**Supplied records:**
- - -

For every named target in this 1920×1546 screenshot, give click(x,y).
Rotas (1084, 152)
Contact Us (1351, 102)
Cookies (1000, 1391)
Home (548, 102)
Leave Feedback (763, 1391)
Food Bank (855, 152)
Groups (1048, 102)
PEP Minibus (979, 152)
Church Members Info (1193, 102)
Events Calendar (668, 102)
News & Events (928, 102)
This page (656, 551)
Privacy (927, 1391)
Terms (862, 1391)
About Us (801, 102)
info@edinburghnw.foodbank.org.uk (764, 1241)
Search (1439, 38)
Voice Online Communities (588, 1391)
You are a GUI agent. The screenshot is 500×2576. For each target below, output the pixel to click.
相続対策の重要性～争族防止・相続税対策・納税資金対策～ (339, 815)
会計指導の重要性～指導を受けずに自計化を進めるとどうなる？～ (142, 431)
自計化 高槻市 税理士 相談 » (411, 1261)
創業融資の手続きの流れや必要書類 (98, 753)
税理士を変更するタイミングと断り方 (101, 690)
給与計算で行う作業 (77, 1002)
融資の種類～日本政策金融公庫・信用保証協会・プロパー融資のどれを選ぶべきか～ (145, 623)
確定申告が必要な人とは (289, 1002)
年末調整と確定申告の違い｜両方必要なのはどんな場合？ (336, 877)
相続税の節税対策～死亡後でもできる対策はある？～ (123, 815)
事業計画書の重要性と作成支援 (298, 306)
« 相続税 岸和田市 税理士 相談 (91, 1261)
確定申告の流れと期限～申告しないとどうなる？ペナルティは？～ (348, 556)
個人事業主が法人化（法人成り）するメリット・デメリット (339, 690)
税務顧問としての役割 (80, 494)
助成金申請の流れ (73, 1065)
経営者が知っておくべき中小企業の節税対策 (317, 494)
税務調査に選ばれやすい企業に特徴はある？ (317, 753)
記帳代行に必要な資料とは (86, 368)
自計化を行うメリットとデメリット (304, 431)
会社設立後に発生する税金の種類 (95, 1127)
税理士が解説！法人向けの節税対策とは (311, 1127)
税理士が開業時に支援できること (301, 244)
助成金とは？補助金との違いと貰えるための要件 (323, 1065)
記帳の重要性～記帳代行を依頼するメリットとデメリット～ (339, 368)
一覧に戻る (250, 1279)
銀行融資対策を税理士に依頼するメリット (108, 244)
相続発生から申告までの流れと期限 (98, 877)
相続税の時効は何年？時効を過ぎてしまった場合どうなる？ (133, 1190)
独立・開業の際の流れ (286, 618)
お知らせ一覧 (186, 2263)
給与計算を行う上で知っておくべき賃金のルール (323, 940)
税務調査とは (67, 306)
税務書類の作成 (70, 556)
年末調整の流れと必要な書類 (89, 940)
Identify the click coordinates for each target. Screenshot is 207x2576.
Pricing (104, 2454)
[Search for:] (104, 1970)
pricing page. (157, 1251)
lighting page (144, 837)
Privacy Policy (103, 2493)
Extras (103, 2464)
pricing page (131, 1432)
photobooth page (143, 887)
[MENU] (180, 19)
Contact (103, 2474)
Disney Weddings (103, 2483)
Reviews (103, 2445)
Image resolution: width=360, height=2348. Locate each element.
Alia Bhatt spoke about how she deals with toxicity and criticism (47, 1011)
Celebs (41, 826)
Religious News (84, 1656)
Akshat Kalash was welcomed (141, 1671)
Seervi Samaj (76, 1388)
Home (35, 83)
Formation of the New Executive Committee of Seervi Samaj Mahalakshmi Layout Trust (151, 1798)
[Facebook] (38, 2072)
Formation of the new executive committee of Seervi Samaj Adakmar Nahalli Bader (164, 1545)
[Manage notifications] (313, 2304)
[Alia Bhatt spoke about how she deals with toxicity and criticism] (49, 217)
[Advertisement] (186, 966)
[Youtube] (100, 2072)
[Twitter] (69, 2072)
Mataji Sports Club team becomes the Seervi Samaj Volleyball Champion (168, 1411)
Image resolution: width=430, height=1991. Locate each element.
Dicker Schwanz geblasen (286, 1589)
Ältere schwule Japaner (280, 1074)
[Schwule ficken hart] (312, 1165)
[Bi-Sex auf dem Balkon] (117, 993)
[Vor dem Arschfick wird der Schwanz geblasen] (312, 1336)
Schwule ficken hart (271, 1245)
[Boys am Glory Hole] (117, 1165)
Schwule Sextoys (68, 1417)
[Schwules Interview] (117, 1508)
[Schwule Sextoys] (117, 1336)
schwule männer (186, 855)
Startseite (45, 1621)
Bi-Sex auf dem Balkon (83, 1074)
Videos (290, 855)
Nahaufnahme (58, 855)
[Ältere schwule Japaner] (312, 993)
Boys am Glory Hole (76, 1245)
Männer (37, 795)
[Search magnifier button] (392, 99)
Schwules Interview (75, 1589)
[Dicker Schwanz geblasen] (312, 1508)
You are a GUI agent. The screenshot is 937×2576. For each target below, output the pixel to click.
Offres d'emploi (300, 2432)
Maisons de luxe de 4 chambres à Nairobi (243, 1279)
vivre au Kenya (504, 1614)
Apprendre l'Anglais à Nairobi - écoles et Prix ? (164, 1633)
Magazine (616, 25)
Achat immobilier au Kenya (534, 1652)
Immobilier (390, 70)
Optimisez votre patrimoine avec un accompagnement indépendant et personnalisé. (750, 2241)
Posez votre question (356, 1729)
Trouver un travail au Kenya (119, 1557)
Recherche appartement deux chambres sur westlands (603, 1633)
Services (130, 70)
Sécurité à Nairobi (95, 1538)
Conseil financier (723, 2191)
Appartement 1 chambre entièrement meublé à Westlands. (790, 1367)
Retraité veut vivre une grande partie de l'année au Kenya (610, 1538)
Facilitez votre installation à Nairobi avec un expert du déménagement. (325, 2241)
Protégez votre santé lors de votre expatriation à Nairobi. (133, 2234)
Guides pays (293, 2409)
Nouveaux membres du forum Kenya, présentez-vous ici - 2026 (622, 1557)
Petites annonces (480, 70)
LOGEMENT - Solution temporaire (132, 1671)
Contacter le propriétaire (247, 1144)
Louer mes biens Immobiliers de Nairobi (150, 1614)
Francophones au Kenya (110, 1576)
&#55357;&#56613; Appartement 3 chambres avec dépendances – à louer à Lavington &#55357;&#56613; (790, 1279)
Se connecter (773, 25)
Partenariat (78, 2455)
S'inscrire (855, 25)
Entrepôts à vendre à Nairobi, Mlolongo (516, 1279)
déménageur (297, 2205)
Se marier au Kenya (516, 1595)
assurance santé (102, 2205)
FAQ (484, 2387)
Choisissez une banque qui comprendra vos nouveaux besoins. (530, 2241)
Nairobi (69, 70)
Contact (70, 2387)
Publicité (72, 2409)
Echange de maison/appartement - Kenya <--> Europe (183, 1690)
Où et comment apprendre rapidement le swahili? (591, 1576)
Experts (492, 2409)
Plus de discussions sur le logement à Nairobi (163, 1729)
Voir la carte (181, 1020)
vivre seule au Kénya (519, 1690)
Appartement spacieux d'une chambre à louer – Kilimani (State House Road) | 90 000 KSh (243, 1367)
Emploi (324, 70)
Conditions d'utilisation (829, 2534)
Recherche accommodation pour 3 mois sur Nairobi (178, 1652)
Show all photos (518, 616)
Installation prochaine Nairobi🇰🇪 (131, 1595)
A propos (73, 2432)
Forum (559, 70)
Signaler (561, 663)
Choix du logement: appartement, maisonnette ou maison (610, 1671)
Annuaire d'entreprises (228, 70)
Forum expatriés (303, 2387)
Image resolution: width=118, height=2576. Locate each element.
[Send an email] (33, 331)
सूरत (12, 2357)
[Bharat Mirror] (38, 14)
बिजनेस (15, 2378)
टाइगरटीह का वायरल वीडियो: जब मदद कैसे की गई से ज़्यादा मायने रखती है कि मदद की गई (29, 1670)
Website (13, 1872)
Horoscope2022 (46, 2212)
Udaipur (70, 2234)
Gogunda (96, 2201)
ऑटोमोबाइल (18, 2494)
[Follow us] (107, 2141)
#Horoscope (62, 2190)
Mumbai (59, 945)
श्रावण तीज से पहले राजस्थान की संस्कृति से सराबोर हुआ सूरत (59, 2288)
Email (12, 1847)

- - -

**Task statement:** The range runs from the line above containing "税務調査とは (67, 306)" to the line containing "Image resolution: width=360, height=2348.", inclusive. Restate those lines word for word and no others.

**Answer to this problem:**
税務調査とは (67, 306)
税務書類の作成 (70, 556)
年末調整の流れと必要な書類 (89, 940)
Identify the click coordinates for each target. Screenshot is 207x2576.
Pricing (104, 2454)
[Search for:] (104, 1970)
pricing page. (157, 1251)
lighting page (144, 837)
Privacy Policy (103, 2493)
Extras (103, 2464)
pricing page (131, 1432)
photobooth page (143, 887)
[MENU] (180, 19)
Contact (103, 2474)
Disney Weddings (103, 2483)
Reviews (103, 2445)
Image resolution: width=360, height=2348. Locate each element.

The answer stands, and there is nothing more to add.